### WORK TO BE COMPLETED
Reproduce the lines from the line with "Click the icon view grid button" to the line with "pos(18,304)", swapping "label" for "caption" and leaving everything else unchanged.
START TASK DATA
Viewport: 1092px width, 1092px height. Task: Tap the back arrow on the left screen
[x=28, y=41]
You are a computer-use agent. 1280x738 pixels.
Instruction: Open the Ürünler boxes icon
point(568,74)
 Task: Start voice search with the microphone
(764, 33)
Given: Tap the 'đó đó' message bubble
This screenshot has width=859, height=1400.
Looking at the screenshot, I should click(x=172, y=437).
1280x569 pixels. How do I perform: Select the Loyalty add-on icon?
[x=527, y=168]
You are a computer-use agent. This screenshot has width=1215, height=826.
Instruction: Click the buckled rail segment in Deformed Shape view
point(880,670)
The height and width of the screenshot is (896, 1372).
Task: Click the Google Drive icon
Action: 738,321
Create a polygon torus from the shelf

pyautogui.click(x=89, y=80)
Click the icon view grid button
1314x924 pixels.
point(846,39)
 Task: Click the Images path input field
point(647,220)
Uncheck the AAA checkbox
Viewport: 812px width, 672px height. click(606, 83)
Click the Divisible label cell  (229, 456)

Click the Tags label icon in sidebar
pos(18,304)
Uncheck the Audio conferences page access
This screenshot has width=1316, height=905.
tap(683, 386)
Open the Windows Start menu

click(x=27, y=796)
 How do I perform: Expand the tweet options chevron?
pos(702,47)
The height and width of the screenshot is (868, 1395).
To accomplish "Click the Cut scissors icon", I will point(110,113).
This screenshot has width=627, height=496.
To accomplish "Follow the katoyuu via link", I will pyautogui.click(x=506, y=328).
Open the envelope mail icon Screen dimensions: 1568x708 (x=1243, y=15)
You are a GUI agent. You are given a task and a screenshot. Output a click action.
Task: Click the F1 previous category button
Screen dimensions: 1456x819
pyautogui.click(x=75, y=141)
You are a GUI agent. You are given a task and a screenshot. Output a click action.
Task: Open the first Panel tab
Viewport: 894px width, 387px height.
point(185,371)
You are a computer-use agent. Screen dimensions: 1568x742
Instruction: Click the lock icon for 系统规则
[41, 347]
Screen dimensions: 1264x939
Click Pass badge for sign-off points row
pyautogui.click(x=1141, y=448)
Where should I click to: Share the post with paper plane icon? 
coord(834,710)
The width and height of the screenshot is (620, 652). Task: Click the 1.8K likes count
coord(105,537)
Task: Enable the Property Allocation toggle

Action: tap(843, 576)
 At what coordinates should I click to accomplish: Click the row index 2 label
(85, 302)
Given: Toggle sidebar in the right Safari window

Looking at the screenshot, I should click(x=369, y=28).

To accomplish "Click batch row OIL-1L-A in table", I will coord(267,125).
END TASK DATA
### RESULT FOR THIS EXERCISE
Click the icon view grid button
1314x924 pixels.
point(846,39)
 Task: Click the Images path input field
point(647,220)
Uncheck the AAA checkbox
Viewport: 812px width, 672px height. click(606, 83)
Click the Divisible caption cell  (229, 456)

Click the Tags caption icon in sidebar
pos(18,304)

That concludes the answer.